L’inflazione è già una realtà globale. I prezzi al consumo in aprile sono cresciuti del 2% nell’Eurozona (con la Germania al 2,5%), del 3,3% nell’OCSE e del 4,2% negli USA. Le cifre dell’inflazione nell’Eurozona mettono in dubbio il target “vicino al 2%” della BCE e alimentano speculazioni su di un possibile cambio di politica monetaria da parte dell’istituto di Francoforte.

La risposta è no. Una stretta monetaria della Fed o della BCE farebbe scoppiare la bolla mondiale dei titoli finanziari e farebbe crollare l’intero sistema. Come ha spesso ripetuto l’economista Lyndon LaRouche (foto), le banche centrali hanno una sola scelta, quella di continuare a “stampare denaro” per impedire un crollo a catena del sistema.
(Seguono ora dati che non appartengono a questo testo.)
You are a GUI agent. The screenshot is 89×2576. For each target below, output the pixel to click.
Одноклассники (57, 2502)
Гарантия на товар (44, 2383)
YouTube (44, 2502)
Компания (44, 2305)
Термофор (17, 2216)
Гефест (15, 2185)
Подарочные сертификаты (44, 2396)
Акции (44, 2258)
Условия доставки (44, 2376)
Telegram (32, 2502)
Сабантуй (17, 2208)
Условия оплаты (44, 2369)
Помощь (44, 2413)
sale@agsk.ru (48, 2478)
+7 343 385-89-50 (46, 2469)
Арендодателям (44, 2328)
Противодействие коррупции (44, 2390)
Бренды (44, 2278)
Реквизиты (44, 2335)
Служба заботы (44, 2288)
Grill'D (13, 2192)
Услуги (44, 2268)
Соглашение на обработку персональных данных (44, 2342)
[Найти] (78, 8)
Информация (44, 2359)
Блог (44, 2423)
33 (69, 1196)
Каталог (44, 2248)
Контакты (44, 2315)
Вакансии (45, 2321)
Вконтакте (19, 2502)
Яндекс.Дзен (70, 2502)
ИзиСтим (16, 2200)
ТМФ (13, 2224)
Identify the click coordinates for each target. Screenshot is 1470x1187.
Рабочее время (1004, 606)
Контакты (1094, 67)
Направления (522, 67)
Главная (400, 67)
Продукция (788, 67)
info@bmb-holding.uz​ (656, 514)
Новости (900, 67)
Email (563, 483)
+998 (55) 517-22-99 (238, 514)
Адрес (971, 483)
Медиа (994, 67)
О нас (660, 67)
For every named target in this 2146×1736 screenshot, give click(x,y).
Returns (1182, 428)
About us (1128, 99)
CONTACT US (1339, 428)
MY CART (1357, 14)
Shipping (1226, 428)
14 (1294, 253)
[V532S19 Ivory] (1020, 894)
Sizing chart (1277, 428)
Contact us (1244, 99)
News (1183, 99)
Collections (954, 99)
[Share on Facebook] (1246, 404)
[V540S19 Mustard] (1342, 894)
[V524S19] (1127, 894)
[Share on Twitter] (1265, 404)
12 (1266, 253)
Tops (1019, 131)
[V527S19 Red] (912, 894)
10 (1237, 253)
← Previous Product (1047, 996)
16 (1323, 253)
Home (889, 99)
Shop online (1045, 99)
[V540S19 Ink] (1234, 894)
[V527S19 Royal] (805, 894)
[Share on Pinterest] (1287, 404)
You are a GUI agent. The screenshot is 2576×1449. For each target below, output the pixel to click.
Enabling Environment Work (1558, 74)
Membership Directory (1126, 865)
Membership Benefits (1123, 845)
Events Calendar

Per giustificare la continuazione della politica monetaria espansiva, la BCE e la Fed sostengono che l’ondata inflazionistica sia transitoria. La BCE sta conducendo una “policy review”, discutendo se introdurre un target inflazionistico “flessibile”; renderà noto l’esito a settembre. Dunque, in un modo o nell’altro, l’espansione di liquidità porterà prima o poi ad una vera e propria iperinflazione. Dopotutto, la più famosa iperinflazione dei tempi moderni, quella della Repubblica di Weimar, fu “transitoria”: in un anno crebbe fino a nove cifre e finì quando il denaro non valeva più niente.

Finora, le banche centrali sono state in grado di confinare l’inflazione al settore degli asset finanziari, ma quando le aspettative di inflazione supereranno quelle di guadagno – in epoca di tassi negativi – essa esonderà nell’economia reale. Ciò sta accadendo in parte già da un anno nel settore delle commodities.

L’indice Bloomberg dei prezzi delle commodities è salito a circa 95 dal 65 di un anno fa. Rame e acciaio, ma anche palladio e argento mostrano aumenti record (+41% e +63%); il prezzo del legno da costruzione è quadruplicato, il petrolio è raddoppiato spingendo in alto gas, plastica, isolanti e bitume. Anche le derrate per i biocarburanti, come mais (+107%) e canna da zucchero (+47%) sono saliti.

L’intero settore delle costruzioni è il primo a risentirne, con cantieri aperti uno, due anni fa, quando i prezzi erano bassi, e ora non più in grado di coprire i costi. Il grido d’allarme dei costruttori è rimasto inascoltato nei paesi dell’UE, dove forse ci si rallegra della “distruzione creativa” in corso.